REQUIRED ACTION ▸ Output only the lines of the entries that follow, starting at the one with "The width and height of the screenshot is (437, 226)." and running down to the one with "Viewport: 588px width, 337px height.", both included and unchanged.

EXERCISE INPUT ▸
◇ ◇ ◇ ◇ ◇

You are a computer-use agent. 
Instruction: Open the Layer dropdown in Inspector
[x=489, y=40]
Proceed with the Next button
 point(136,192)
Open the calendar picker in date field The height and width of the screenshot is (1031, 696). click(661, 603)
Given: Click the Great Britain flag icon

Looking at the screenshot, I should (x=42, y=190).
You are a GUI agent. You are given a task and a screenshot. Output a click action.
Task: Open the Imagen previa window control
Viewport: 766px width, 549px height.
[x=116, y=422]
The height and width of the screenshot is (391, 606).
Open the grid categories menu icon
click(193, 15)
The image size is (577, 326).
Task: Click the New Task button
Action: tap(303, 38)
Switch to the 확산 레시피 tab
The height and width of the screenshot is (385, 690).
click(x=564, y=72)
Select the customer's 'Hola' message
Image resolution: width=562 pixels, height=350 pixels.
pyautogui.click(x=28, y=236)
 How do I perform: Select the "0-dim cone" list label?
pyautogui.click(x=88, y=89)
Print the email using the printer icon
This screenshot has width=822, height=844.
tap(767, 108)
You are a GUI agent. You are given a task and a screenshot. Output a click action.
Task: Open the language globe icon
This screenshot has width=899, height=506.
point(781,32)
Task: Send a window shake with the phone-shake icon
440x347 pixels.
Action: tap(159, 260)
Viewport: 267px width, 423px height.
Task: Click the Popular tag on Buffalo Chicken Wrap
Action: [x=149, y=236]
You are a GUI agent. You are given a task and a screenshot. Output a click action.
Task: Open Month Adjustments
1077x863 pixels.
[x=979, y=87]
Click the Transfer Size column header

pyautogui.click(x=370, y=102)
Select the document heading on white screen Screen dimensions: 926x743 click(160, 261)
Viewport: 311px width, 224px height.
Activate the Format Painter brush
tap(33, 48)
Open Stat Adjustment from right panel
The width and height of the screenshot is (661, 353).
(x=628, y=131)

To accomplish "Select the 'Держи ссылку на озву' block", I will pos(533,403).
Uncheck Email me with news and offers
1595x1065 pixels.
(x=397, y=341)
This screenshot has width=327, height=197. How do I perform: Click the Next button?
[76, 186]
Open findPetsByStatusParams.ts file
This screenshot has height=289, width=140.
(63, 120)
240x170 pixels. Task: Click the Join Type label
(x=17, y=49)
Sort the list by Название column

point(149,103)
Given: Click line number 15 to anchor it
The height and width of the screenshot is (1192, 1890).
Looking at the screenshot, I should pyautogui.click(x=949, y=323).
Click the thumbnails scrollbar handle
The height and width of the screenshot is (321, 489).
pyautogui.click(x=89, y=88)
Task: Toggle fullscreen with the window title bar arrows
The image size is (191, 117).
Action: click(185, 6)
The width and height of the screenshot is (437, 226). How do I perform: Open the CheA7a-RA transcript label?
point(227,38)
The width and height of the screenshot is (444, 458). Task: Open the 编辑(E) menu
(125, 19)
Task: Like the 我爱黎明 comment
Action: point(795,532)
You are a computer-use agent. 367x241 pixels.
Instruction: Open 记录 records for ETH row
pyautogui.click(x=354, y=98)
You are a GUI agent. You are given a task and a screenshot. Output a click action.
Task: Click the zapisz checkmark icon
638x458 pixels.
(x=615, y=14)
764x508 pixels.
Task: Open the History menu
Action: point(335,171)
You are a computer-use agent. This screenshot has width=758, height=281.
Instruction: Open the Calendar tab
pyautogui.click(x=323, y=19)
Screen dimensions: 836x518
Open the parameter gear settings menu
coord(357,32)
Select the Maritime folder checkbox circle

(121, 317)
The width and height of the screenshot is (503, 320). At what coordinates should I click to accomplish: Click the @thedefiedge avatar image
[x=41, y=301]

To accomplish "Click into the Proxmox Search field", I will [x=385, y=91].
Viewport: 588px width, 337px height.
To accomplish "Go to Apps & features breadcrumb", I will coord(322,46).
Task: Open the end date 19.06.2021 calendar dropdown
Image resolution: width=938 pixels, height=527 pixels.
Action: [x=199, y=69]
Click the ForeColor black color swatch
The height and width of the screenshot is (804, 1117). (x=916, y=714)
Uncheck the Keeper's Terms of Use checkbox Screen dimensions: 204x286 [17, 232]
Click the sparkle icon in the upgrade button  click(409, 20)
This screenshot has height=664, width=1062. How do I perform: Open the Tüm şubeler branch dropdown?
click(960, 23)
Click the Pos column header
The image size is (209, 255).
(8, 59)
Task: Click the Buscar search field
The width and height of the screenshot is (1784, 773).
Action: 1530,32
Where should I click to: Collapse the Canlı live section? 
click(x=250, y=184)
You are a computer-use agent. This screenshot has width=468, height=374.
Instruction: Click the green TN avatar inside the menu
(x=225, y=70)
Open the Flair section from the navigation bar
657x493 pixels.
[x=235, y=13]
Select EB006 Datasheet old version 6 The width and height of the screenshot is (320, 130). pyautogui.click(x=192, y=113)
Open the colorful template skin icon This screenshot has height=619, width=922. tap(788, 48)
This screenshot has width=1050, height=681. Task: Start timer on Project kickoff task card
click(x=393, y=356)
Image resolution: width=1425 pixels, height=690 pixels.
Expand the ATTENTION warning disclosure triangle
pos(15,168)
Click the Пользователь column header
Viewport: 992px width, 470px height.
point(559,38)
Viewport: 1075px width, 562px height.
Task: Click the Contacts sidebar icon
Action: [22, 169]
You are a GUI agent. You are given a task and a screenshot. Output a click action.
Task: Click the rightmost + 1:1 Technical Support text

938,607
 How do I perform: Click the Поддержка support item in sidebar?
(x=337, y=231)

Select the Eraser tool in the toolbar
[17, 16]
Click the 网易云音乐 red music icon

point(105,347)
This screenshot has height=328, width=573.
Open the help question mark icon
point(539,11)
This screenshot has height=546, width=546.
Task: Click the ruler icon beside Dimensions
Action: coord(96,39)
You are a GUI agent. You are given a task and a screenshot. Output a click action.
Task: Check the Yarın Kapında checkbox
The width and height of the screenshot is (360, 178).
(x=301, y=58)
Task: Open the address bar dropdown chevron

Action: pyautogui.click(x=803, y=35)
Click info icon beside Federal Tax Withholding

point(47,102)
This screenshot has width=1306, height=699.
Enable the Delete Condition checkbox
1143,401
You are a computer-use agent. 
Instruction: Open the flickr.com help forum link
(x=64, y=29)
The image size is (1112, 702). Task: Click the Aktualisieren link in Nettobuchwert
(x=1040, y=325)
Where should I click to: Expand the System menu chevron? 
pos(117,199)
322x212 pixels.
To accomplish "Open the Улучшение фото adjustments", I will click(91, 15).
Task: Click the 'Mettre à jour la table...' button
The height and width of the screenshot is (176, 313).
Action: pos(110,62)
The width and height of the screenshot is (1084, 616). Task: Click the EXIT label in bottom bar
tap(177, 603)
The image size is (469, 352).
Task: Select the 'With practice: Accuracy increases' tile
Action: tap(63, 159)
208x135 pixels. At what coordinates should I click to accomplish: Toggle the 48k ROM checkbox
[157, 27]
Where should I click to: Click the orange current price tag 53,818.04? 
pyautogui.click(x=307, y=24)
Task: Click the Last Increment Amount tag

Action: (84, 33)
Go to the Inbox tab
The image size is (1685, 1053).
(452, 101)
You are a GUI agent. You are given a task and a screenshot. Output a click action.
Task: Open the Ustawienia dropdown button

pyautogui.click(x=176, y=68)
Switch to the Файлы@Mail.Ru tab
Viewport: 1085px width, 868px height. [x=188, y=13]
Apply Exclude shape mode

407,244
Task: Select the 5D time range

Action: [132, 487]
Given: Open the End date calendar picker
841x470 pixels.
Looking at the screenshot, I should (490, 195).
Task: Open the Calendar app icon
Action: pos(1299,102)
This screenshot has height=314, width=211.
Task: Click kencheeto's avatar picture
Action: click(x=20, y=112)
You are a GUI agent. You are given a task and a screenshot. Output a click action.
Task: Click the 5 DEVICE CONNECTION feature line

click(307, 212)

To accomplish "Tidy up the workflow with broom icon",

◇ ◇ ◇ ◇ ◇

ANSWER FOR THE TASK ▸
The width and height of the screenshot is (437, 226). How do I perform: Open the CheA7a-RA transcript label?
point(227,38)
The width and height of the screenshot is (444, 458). Task: Open the 编辑(E) menu
(125, 19)
Task: Like the 我爱黎明 comment
Action: point(795,532)
You are a computer-use agent. 367x241 pixels.
Instruction: Open 记录 records for ETH row
pyautogui.click(x=354, y=98)
You are a GUI agent. You are given a task and a screenshot. Output a click action.
Task: Click the zapisz checkmark icon
638x458 pixels.
(x=615, y=14)
764x508 pixels.
Task: Open the History menu
Action: point(335,171)
You are a computer-use agent. This screenshot has width=758, height=281.
Instruction: Open the Calendar tab
pyautogui.click(x=323, y=19)
Screen dimensions: 836x518
Open the parameter gear settings menu
coord(357,32)
Select the Maritime folder checkbox circle

(121, 317)
The width and height of the screenshot is (503, 320). At what coordinates should I click to accomplish: Click the @thedefiedge avatar image
[x=41, y=301]

To accomplish "Click into the Proxmox Search field", I will [x=385, y=91].
Viewport: 588px width, 337px height.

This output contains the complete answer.